Many of the Democrat party elite do not want Bernie Sanders as their presidential candidate. He is too far left of the average voter. The millennial generation loves him, but they are not known for their voter turnout. A Bernie Sanders presidential campaign might easily end up the way the George McGovern campaign ended. The establishment Democrats want to protect their party. However, Bernie is gaining in the polls and may win the first three primary states. So how do the people who formerly congregated in smoke-filled rooms to choose candidates deal with this problem? Easy–rig the system.
The article reports:
Until now, making the debates required some minimal success both in the polls and in raising lots of donations from several states — 225,000 donors, with at least 1,000 from 20 different states, for the Feb. 7 debate.
But Bloomy refuses to spend anyone’s money but his own: “I’ve never accepted a nickel from anyone,” as he wrote in a CNN op-ed, so “I’ve always been independent of the special interests.”

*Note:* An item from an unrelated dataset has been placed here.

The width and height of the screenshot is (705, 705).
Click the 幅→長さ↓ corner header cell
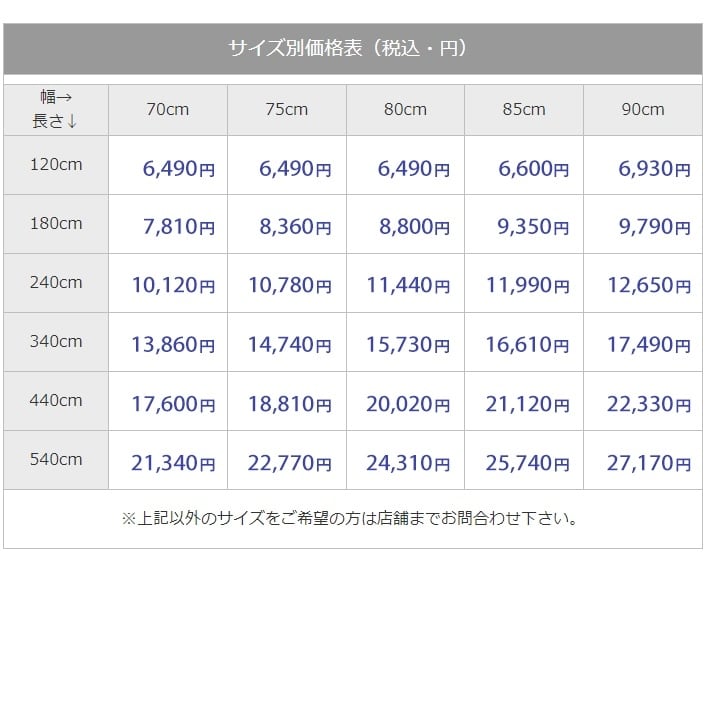pyautogui.click(x=56, y=110)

He’s also not even trying to win the earliest primary states — but has still soared to fourth place in national polls of Democrats’ 2020 contest. So he should clearly be onstage in the debates. It’s only fair for him, his rivals and the voters — who deserve to see all the top contenders face off against each other.

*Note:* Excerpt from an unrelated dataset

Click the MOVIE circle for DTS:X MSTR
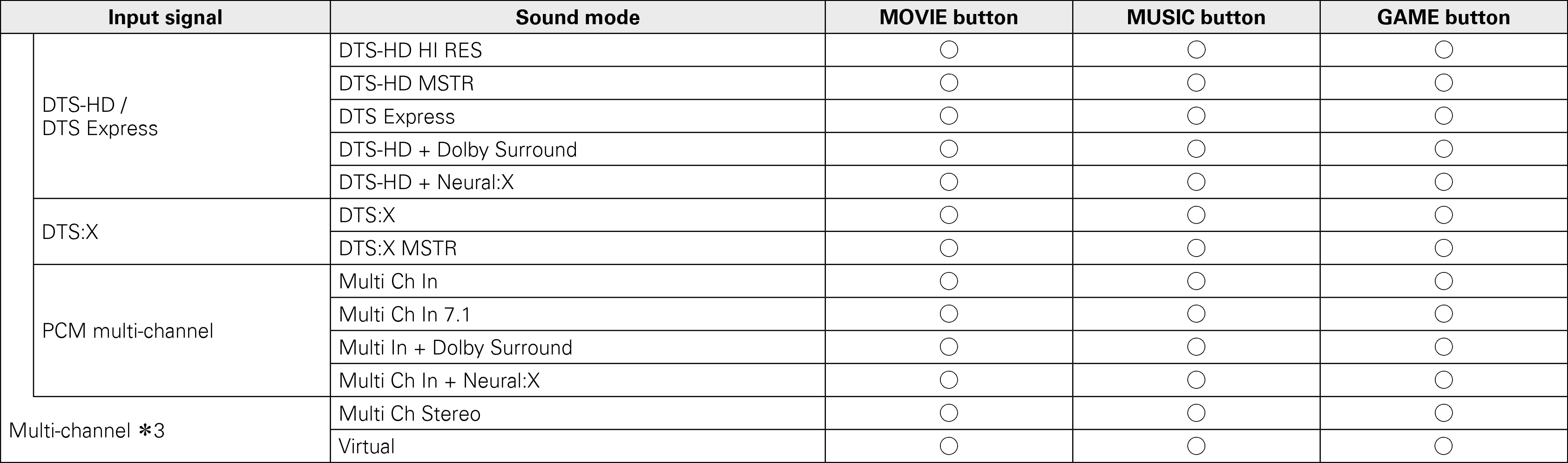This screenshot has height=463, width=1568. point(948,248)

Then again, spending some of his own $60 billion has let him lap the field when it comes to advertising–he’s shelled out an unprecendented $278 million on ads since he entered the race in November, including $11 million for a 60-second Super Bowl spot.

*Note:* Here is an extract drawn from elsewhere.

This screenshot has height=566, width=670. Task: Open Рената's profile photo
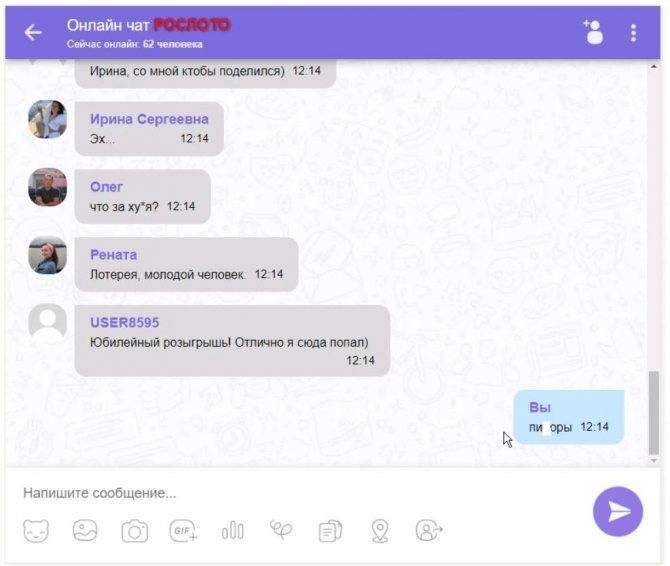(x=47, y=255)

His investment has paid off–he has moved into fourth place.
The article concludes:
We’ve been dubious about the DNC’s rules from the start — the way gazillionaire Tom Steyer, a total vanity candidate, gamed his way into the debates was a dead giveaway of poor design, as were the unwieldy 10-candidates-at-a-time early face-offs.
Some fix may still be in: The new rules, starting with the Feb. 19 Las Vegas debate, require a candidate to either 1) pick up a pledged delegate in the first two contests or 2) reach at least 10% in four DNC-recognized polls, or 12% in two “DNC-kosher” early-state polls.
That could limit the field to Biden, Bernie Sanders and Liz Warren — which would look like the DNC rigging the game for Biden.
Stay tuned. I can’t imaging Bernie Sanders supporters putting up with having the nomination pulled out from under them twice, particularly if a brokered convention somehow winds up with Hillary Clinton as the candidate. This could be very interesting.